I thought you meant concrete block, but on re-reading, you have bricks. I have not done this, and cannot advise if a hammer drill would work or to the hole location. I do know that 3/4" green flexible conduit is slightly larger than 1".


----------



## Clutchcargo (Mar 31, 2007)

ttt
It's only one brick. Does it matter where the hole is drilled?


----------



## DIY4EVER (Apr 10, 2007)

Clutch....

Your approach may depend on a few things.....age of the brick and condition of the mortar joints.

The older the brick usually the softer it gets....easier to drill through. If you have mortar joints that are deteriorating.. i.e. you can break pieces off with your fingers I would try to stay away from it. if you drill through the mortar and do a lot of damage you can create gaps cracks and holes that could allow excess moisture and such to penetrate your walls. If you live in an area that has cold winters any moisture that gets into the cracks could freeze, expand in your wall, and cause heaving....not good!!

I would go ahead and go for the center of a brick.....try for dead center just to give yourself more of the meat of the brick. Caulk any holes or cracks with a good silicon or weatherproof caulk and you should be good.


----------



## Clutchcargo (Mar 31, 2007)

Thanks DIY, great answer. 
The brick is in the basement and not exposed to freezing. Overall it's in good shape. I'll try drilling a pilot hole tonight to see if it cleanly goes through or chips away at the brick.


----------



## troubleseeker (Sep 25, 2006)

Clutchcargo said:


> I need to drill a 1" hole into a chimney. Is it better idea to drill between the bricks (in the mortar and partially in two surrounding bricks) or directly in the center of the brick? Do you think a hammer drill will be able to handle this?
> TIA


Use a rotary hammer, not a hammer drill. The terms are often interchanged, but they are two completely different animals. A hole this size through brick is no challenge for a rotary hammer.


----------



## 807 TDBn (Dec 19, 2009)

Clutchcargo said:


> I need to drill a 1" hole into a chimney. Is it better idea to drill between the bricks (in the mortar and partially in two surrounding bricks) or directly in the center of the brick?
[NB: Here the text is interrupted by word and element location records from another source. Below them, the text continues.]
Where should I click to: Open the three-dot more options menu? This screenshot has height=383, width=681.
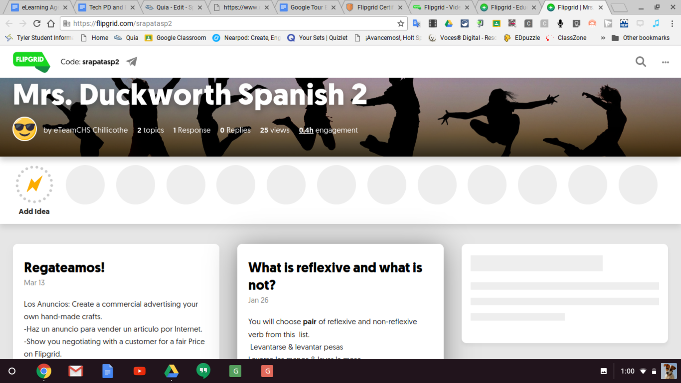(x=665, y=62)
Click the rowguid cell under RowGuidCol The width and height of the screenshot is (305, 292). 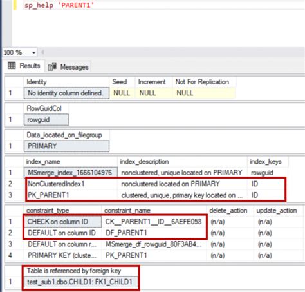[x=46, y=120]
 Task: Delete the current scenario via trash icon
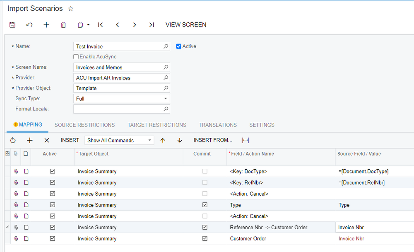pos(63,25)
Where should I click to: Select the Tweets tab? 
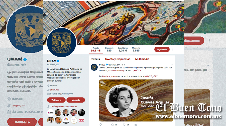click(x=96, y=59)
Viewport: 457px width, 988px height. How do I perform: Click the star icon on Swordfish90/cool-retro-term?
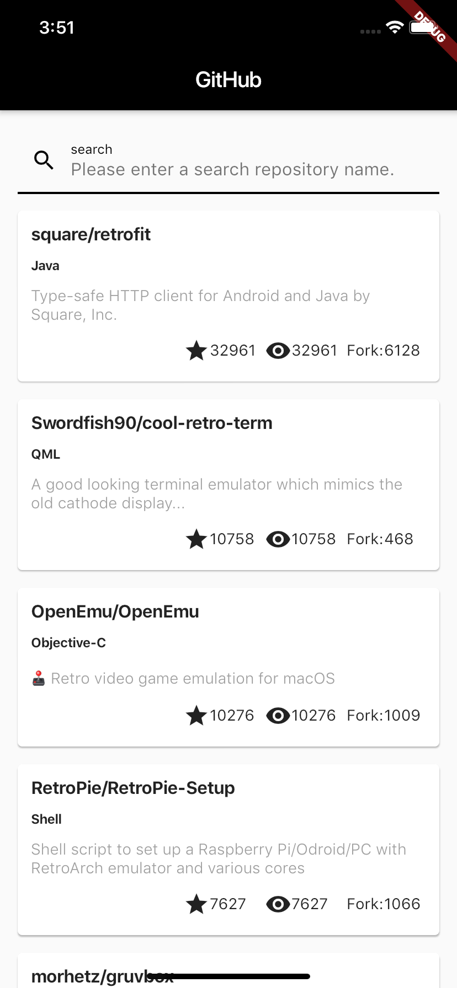(196, 539)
Do you think a hammer drill will be able to handle this?
> TIA


Clutch,
I am about to put an insert in my old fireplace and was wondering how your install came out?
Also, did you use a masonary bit or something else to punch the hole for the wiring?


----------



## firehawkmph (Dec 12, 2009)

CC,
Bosch makes carbide tipped hole saws for masonry work. I used a 4 1/8" to drill through a brick veneer wall to install a bath fan vent. I used a milwaukee right angle drill to power it. It took me about 45 minutes to get through. But that was a big hole and some very tough brick. It did cut a very clean hole.
Mike Hawkins


----------



## 807 TDBn (Dec 19, 2009)

firehawkmph,
Thanks, I'll check and see if they have a size for the 3/8" BMX conduit I need to runn.
Your project reminds me I need to do the same in my house. Always one more project.


----------



## Clutchcargo (Mar 31, 2007)

807 TDBn said:


> Clutch,
> I am about to put an insert in my old fireplace and was wondering how your install came out?
> Also, did you use a masonary bit or something else to punch the hole for the wiring?
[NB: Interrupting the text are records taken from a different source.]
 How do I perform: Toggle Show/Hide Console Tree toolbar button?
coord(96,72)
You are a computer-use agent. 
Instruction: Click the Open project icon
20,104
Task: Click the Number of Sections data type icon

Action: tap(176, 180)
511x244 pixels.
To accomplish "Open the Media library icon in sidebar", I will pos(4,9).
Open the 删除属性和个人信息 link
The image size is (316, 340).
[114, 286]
My install came out looking pro. I impressed myself. Unfortunately, no pics.
I used a 1.25" concrete bit for the CSST gas line (don't forget the protective sleeve) and a 3/4" for the power. It only took about 2 minutes to make it through with my hammer drill.
I then inserted 3/4" plywood into the ash sweep that I used for an outlet and gas connection. I pondered this for about 2 days before I did anything.


----------